Key Delaware lawmakers oppose ‘shell game’ of moving prisoners out of state
Looking to reduce $400,000 a week in corrections overtime, Gov. John Carney is mulling the mass move of up to 600 inmates.
Some key Delaware lawmakers have sent a letter to Gov. John Carney, hoping to dissuade him from moving hundreds of higher-security prison inmates out of state because of a chronic prison guard shortage.
WHYY reported last month that Carney, who is looking to reduce $400,000 a week in corrections overtime, is mulling the mass move of up to 600 inmates in a medium-maximum security unit at the Delaware’s largest prison for men, the Vaughn Correctional Center near Smyrna.
The key reason is that, despite raising the staring salary to $43,000 for correctional officers, nearly one in seven of those jobs are vacant.
Now the chairs of the state Senate and House Corrections Committees are weighing in with their opposition.
“We believe that, rather than potentially move hundreds of Delaware residents to prisons in other states, it is more productive long-term to continue addressing the chronic understaffing of our correctional facilities,” the letter said.
“Moving inmates to out-of-state prisons will only mask that problem … If we want to address our prison population, then there are more long-term and beneficial solutions than the shell game of shipping our overflow problem to other states.”
The authors are state Reps.
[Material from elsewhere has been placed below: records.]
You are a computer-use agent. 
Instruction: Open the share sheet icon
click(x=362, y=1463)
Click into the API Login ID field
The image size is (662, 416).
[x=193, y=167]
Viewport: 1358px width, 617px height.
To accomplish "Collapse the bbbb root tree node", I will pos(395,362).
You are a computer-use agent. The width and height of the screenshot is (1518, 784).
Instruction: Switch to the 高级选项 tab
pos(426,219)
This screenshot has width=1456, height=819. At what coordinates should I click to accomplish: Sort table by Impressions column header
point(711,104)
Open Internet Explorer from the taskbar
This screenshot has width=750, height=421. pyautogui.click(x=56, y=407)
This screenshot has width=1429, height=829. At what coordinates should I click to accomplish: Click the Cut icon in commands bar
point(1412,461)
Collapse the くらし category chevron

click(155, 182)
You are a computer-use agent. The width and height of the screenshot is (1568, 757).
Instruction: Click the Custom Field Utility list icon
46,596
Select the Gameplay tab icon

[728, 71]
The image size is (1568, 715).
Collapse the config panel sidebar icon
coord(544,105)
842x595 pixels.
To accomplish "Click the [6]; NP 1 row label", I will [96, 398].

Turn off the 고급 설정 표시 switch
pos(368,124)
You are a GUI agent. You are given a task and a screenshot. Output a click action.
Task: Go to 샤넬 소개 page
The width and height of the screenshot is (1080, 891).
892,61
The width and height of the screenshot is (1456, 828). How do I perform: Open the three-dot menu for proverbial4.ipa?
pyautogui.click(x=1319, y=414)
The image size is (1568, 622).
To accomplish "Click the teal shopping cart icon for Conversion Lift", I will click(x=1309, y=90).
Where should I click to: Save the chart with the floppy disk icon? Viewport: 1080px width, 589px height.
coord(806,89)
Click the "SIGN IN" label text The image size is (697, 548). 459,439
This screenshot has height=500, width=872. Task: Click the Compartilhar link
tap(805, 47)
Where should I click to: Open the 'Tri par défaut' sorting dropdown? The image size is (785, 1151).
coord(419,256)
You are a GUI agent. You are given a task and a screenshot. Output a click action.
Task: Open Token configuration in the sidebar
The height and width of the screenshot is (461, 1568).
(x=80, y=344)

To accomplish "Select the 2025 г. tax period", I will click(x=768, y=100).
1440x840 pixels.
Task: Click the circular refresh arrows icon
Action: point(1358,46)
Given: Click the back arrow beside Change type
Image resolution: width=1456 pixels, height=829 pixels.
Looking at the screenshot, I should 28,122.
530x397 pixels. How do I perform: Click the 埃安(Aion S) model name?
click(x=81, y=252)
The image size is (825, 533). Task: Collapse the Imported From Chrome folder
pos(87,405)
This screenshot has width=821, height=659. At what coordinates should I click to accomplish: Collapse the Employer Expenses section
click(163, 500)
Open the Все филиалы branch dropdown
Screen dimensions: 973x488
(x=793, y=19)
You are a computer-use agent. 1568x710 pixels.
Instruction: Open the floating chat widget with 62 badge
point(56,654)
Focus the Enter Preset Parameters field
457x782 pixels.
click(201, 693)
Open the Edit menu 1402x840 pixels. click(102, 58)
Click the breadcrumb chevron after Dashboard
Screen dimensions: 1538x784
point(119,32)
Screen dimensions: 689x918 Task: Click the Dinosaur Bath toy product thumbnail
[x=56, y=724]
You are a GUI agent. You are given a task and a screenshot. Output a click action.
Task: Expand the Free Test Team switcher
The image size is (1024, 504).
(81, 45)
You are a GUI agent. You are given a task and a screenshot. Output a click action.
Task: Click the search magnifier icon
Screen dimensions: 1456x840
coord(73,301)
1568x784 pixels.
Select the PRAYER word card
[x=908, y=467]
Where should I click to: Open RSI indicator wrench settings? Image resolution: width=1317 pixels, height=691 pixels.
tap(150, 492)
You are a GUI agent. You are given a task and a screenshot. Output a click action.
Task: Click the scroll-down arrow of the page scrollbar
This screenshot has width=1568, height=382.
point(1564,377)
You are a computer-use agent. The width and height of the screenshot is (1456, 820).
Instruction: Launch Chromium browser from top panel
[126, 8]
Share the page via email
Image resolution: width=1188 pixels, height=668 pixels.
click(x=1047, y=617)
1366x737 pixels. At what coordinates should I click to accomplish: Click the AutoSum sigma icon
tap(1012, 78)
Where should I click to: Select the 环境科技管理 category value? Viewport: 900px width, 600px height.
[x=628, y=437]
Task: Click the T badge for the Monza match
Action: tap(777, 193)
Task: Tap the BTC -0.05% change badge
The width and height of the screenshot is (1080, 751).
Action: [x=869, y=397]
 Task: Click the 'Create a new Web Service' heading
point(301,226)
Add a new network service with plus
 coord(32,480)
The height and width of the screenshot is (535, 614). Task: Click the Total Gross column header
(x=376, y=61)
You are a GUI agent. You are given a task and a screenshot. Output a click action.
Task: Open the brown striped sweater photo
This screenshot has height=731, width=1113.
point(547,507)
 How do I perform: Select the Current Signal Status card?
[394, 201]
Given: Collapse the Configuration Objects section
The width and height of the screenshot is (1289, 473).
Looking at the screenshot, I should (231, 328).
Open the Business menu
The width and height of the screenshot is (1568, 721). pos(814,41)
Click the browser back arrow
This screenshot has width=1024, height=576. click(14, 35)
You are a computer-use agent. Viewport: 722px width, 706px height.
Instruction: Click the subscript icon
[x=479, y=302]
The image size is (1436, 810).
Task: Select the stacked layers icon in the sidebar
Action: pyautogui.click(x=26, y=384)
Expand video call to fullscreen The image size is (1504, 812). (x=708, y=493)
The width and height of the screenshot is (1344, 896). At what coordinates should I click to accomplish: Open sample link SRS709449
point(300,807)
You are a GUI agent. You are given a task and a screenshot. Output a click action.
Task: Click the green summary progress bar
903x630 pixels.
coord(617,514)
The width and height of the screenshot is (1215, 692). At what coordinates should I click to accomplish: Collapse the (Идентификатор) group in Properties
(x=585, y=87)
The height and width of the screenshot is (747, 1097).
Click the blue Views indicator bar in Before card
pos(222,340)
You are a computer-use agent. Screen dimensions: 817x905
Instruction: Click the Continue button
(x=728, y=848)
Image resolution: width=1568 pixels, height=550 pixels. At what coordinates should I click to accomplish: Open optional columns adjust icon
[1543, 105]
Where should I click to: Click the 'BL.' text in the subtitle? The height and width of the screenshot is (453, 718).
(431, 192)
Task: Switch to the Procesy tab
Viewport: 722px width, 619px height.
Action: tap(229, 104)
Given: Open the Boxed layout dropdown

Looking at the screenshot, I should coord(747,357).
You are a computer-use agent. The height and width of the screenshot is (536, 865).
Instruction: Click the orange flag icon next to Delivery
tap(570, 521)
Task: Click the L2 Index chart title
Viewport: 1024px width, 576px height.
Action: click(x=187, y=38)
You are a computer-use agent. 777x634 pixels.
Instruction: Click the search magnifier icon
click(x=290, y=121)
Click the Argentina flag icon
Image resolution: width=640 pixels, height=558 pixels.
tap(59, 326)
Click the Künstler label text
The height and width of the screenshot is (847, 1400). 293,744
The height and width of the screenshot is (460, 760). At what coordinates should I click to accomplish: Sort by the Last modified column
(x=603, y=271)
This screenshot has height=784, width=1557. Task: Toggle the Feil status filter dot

James “J.J.” Johnson and Larry Mitchell — chair and vice chair, respectively, of the House Corrections Committee — and Senate Corrections and Public Safety Committee chair Bruce Ennis.
The letter suggested several options to address the quandary, such as “contracting out’’ the officer jobs to an employment agency to fill vacancies and reducing the number of older prisoners and those held on bail – who make up about 40 percent of the 5,400 inmates and detainees.
The lawmakers also said Delaware should handle its own problems, rather than send them to another state.
“We felt that it should be addressed in-house,’’ Johnson told WHYY. “We have some people in there that haven’t been to trial yet, and the only reason they are being detained is because they can’t make bail.”
Many of the older prisoners are no longer a threat, Ennis said.
“On the ‘pops issue,’ I call it, where individuals are sick and elderly and no longer a harm to society, we ought to put those people before the board of parole, if necessary, to see if they qualify for release,’’ he said.
Carney hasn’t responded to their letter and would not agree to an interview on the issue.
But spokesman Jonathan Starkey told WHYY Friday in a written statement that, “We intend to keep legislators fully involved in this process as we consider all options to make our facilities safer for officers and inmates.”